[Dataset entries]
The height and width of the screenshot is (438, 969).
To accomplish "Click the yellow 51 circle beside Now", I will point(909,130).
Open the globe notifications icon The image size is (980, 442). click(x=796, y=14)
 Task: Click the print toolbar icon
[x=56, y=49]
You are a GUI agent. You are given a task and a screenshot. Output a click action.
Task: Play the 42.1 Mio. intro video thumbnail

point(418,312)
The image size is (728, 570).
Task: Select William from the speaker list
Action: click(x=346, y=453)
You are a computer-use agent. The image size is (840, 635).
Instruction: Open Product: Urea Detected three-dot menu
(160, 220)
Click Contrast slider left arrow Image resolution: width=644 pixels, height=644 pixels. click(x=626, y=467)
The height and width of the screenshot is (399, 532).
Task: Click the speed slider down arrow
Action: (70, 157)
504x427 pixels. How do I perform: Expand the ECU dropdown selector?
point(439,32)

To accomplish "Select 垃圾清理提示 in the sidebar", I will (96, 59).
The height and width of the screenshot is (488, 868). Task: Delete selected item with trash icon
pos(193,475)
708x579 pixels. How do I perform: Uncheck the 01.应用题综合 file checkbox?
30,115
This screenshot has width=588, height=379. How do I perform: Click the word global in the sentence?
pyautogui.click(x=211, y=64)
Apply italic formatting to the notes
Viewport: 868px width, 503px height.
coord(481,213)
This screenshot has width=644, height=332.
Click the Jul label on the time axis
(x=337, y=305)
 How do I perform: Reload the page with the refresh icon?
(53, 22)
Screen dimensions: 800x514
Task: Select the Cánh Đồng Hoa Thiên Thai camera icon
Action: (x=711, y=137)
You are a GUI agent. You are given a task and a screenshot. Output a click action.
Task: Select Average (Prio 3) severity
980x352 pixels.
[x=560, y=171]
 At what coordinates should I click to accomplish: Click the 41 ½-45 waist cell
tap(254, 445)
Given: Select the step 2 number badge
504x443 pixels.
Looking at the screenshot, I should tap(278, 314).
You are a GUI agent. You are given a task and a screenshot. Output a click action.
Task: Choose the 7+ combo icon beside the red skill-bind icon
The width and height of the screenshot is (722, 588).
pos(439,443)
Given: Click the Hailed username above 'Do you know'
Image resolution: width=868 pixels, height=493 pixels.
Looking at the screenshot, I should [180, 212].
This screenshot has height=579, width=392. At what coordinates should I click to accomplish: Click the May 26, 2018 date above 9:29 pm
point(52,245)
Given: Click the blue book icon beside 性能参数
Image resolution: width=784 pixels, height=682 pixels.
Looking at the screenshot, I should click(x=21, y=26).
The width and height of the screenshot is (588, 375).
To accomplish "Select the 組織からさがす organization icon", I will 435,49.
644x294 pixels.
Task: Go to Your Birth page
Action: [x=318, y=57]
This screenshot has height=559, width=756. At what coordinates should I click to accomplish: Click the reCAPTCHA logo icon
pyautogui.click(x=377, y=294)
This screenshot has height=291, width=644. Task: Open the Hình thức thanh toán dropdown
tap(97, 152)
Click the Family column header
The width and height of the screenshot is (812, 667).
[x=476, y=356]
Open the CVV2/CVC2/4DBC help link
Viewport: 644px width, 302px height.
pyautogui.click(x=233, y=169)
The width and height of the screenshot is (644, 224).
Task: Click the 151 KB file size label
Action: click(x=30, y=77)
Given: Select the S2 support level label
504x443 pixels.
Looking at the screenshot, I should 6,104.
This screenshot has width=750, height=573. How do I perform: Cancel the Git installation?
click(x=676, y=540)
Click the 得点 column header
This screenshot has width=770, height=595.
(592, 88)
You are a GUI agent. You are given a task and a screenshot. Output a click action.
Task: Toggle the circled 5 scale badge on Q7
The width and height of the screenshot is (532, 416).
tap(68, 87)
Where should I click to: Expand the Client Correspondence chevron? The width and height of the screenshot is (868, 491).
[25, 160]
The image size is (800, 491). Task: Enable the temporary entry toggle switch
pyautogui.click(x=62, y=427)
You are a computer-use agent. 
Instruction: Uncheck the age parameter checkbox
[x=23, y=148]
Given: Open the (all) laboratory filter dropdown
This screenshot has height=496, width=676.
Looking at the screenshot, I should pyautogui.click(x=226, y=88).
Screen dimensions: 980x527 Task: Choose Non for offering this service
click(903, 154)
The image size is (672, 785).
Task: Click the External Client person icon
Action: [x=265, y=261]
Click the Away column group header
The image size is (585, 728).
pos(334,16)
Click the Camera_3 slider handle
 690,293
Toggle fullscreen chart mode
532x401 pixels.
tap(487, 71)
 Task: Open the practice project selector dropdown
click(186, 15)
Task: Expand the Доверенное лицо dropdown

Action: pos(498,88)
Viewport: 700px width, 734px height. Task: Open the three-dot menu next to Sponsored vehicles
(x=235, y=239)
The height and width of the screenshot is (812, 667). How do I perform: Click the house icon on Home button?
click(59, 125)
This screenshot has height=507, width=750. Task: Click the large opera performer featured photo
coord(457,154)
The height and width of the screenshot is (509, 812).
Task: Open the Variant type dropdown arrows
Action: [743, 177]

• _REQUIRED ACTION_:
Read the entries and pick out all lines that include the word "computer".

• _RESULT OF THIS EXERCISE_:
You are a computer-use agent. The image size is (840, 635).
You are a computer-use agent. 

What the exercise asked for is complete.